17 1/2 x 28 7/8 in. (44.5 x 73.2 cm)

description

The best-known pioneer of stain painting, Helen Frankenthaler created translucent, vibrant, fluid and color-saturated paintings that established her as a leader within the New York School in the early fifties. Much admired by the taste-making critic Clement Greenberg, Frankenthaler’s experimentation with pouring and soaking her paint onto unprimed canvas would influence the work of Morris Louis and Kenneth Noland. Frankenthaler enjoyed a long and productive career and in 1969 received a retrospective at the Whitney Museum of American Art, on the occasion of which critic Hilton Kramer concluded that while Frankenthaler made a great contribution to abstract painting with the staining technique, “ the real interest of her works lies elsewhere…in the quality of its expression rather than the technical means by which that expression is realized.” (1) 

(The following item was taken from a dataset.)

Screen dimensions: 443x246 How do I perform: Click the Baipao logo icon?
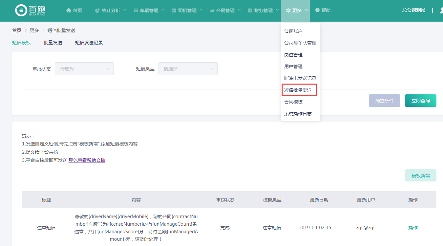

Over a career that spans six decades, Frankenthaler’s art has received great critical acclaim, and has been noted for its painterly virtuosity and celebration of experimentation.  As the artist herself described: “I am an artist of paint, making discoveries.” (2) Perhaps even more important than the artist’s technical innovations is her unique sense of “place.” She invites the viewer into pictures that are themselves environments—places where she has been, places she has dreamed of, and abstract places of personal and artistic interest.  Writing in response to a 1975 exhibition of the artist’s work at André Emmerich Gallery, Kramer praised her ability to conjure novel viewing experiences: “The paintings of Helen Frankenthaler occupy a distinctive place in the recent history of American abstract painting….We feel ourselves in the presence of imaginary landscapes—landscapes distilled into chromatic essence.” (3) 

 

The luminosity of Frankenthaler’s paintings derives from her unusual “soak stain” method.  Frankenthaler’s ground-breaking and most well-known work, Mountains and Sea (on view at the National Gallery of Art, Washington, D.C.), from 1952, launched the style of painting in the 1960s that would become known as Color Field.  In this work, she allowed thinner pigments to soak directly into the canvas. This staining created a heightened tension between image and abstraction. The weave of the raw canvas was visible within the painted forms, and, at the same time, the visibility of the canvas beneath the painted surface negated the sense of illusion and depth. In this way, Frankenthaler’s innovative device called attention to both the material and the nature of the medium. The technique also generated a new range of liquid-like atmospheric effects reminiscent of the watercolors of John Marin. 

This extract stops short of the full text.